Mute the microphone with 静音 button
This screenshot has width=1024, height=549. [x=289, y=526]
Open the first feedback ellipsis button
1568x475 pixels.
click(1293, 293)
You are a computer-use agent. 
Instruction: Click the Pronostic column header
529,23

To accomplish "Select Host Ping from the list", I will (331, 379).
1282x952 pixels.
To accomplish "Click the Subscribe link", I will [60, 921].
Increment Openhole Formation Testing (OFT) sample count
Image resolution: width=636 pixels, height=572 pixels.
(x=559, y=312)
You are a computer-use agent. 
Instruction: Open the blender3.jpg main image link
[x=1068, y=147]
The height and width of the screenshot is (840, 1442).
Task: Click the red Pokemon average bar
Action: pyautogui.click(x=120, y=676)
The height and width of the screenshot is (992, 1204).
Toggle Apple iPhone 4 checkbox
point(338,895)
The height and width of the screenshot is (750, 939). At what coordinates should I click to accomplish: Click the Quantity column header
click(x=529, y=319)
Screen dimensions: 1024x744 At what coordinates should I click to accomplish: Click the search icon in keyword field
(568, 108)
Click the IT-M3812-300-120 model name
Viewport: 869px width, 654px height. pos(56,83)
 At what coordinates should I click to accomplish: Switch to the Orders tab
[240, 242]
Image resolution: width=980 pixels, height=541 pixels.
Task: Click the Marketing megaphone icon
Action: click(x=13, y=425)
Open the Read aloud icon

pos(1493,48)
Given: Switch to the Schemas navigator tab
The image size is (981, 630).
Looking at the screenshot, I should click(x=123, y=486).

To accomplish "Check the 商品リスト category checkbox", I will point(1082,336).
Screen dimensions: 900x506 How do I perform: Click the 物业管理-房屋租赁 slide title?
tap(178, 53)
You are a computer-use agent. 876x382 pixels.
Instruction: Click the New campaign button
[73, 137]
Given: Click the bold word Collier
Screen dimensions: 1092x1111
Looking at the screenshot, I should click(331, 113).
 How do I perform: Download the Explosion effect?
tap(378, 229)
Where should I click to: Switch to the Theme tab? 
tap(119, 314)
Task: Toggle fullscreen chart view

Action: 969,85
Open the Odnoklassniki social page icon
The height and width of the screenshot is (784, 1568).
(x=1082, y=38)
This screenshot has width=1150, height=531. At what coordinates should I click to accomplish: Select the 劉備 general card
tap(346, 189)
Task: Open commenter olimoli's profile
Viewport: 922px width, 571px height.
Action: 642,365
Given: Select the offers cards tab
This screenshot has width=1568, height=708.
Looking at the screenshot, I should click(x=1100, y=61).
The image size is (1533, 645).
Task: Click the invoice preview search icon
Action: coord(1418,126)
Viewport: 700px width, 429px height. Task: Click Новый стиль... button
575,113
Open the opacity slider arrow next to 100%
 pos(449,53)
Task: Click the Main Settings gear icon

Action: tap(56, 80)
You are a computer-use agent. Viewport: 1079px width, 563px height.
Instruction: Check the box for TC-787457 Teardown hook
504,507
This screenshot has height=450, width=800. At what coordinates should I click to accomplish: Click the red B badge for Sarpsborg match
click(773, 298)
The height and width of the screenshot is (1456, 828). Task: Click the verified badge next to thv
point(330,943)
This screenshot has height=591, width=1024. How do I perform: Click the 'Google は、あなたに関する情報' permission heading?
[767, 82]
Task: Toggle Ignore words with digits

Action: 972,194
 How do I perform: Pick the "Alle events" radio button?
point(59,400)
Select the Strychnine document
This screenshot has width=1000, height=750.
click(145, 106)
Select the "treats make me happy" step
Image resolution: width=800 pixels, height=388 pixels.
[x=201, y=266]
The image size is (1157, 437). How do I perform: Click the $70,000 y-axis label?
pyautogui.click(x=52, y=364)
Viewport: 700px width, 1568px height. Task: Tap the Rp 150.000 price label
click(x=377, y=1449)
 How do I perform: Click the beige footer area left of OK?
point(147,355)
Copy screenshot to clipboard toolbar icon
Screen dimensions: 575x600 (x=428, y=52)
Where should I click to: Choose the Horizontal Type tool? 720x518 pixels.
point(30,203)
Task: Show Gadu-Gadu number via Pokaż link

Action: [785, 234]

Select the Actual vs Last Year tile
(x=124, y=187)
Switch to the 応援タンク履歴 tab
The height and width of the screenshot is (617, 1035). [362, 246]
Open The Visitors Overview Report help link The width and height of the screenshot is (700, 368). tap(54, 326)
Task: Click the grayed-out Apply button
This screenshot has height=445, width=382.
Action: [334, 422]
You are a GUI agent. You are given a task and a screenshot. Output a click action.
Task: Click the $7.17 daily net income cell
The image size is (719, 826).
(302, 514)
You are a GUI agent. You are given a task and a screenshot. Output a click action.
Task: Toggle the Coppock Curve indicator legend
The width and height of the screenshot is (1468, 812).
========
Your reply should be only the count of lines in the entries above that contain the word "computer".

4